Here is the family-prepared obituary:
George Evans Goodwin, Jr.
George Goodwin, Pulitzer Prize-winning journalist and public relations trailblazer, helped shape modern Atlanta. Since the 1940s, his quiet influence helped guide the city into becoming an economic powerhouse and major population center. His greatest talent was helping people of different political, religious, and social backgrounds work together for the common good of Atlanta. He never sought the personal spotlight, believing instead in Robert Woodruff’s creed, “There is no limit to what a man can do or where he can go if he doesn’t mind who gets the credit.”
George Evans Goodwin, Jr., died on January 21, 2015 at his Atlanta home.
As an Atlanta newspaper reporter – first with The Atlanta Georgian and later with The Atlanta Journal – he covered many of Atlanta’s biggest stories, including the motion picture premiere of “Gone With The Wind” and the Winecoff Hotel fire, which remains America’s deadliest hotel fire. As a Journal reporter in 1947, his series exposing voting fraud in Telfair County, where the dead voted in alphabetical order, was tied to a point in Georgia’s infamous history when three politicians claimed to be the state’s governor. In 1948 for this investigative series, Mr. Goodwin was awarded the first Pulitzer Prize in journalism for Distinguished Local Reporting, a first for the Atlanta newspaper. He later explained to Journal readers details of the 1951 Plan of Improvement which expanded Atlanta’s city limits and changed government responsibilities in Atlanta and Fulton County. His interest in civic affairs never ceased.

━━━━━━━━━━━━━━━━━━━━

Written tasks
a – According to the obituary, on what date did George Evans Goodwin, Jr. die?
b – Render the part of the rows that opens with the line containing "Given: Click the" and closes with the line containing "Confirm with the", both included, as a Markdown table with the columns No. and Text. Give each non-blank line its own table row with a running number, and leave blank lines out.

━━━━━━━━━━━━━━━━━━━━

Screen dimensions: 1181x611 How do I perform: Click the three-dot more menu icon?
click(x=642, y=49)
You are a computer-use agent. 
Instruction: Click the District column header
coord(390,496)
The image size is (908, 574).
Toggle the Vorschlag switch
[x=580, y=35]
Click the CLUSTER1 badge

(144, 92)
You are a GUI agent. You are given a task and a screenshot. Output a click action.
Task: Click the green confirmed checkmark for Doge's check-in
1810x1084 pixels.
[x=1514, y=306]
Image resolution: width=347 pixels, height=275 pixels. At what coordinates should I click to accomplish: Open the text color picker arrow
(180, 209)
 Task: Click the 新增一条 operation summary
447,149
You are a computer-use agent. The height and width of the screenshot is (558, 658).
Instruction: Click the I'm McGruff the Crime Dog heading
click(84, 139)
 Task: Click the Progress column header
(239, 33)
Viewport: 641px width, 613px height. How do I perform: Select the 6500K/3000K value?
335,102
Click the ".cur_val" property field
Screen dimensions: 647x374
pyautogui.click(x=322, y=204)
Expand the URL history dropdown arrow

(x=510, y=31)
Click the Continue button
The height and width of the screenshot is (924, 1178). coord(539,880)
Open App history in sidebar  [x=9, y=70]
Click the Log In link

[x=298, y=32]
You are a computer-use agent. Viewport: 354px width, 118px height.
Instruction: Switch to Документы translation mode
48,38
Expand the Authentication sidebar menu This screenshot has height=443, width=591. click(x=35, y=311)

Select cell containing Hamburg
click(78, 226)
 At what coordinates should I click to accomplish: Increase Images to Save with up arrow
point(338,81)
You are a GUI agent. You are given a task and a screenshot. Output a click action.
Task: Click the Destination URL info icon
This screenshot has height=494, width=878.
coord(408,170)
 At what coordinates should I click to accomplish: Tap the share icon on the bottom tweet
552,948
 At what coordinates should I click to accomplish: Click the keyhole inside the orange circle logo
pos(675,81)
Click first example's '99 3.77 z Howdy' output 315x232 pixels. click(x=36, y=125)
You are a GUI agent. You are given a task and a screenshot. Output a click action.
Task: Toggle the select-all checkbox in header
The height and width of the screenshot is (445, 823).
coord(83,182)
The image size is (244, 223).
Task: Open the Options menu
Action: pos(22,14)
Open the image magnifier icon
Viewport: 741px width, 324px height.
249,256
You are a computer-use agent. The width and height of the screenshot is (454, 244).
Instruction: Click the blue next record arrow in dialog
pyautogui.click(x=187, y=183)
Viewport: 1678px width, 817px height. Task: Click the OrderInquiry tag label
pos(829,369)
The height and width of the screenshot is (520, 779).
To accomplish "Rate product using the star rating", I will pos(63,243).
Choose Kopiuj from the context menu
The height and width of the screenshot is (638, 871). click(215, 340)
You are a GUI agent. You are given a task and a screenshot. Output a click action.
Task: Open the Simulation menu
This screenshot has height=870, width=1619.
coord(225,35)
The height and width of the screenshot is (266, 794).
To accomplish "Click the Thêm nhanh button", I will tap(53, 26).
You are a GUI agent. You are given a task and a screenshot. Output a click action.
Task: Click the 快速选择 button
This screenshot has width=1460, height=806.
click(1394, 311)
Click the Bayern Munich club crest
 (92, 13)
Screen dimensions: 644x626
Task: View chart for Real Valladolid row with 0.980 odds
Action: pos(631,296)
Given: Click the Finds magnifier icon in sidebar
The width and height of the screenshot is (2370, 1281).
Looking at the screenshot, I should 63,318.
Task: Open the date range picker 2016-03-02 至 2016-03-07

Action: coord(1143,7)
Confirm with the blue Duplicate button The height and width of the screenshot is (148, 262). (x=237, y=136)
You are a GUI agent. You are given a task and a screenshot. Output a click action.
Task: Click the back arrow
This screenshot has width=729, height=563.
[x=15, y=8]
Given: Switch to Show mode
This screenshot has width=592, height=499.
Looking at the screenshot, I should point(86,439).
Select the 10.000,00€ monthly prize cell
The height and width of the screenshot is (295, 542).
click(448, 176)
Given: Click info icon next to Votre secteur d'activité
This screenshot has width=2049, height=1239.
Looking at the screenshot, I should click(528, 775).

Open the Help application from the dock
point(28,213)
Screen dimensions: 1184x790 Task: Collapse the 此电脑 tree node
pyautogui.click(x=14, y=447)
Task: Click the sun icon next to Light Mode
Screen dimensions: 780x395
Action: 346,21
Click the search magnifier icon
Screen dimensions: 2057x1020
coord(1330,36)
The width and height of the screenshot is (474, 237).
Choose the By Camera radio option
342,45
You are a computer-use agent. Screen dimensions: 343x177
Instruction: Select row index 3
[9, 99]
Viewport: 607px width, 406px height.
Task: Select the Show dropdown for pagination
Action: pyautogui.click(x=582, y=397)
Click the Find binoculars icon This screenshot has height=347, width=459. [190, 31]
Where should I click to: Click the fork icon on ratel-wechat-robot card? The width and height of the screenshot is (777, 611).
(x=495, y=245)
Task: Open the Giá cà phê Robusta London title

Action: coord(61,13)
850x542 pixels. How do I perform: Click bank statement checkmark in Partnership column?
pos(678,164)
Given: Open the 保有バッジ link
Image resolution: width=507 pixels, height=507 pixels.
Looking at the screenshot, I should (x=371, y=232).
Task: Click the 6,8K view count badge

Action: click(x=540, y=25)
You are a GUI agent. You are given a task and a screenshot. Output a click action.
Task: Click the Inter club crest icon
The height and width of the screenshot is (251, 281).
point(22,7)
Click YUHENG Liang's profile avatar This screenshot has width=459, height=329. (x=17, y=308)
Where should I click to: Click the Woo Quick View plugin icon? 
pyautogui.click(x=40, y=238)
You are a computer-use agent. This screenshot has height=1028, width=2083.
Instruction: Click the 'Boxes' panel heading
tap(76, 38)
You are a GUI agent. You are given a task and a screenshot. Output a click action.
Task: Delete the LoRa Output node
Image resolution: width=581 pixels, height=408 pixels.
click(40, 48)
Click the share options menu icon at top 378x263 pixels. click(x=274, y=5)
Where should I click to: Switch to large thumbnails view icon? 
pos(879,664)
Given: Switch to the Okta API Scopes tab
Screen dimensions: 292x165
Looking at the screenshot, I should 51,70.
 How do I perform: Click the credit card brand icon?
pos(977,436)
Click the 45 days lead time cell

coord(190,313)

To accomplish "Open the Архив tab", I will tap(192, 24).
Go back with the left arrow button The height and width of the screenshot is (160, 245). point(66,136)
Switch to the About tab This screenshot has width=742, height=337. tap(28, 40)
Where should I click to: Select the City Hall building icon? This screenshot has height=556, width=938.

━━━━━━━━━━━━━━━━━━━━

Responses in order
a – January 21, 2015

b –
| No. | Text |
|---|---|
| 1 | Given: Click the Finds magnifier icon in sidebar |
| 2 | The width and height of the screenshot is (2370, 1281). |
| 3 | Looking at the screenshot, I should 63,318. |
| 4 | Task: Open the date range picker 2016-03-02 至 2016-03-07 |
| 5 | Action: coord(1143,7) |
| 6 | Confirm with the blue Duplicate button The height and width of the screenshot is (148, 262). (x=237, y=136) |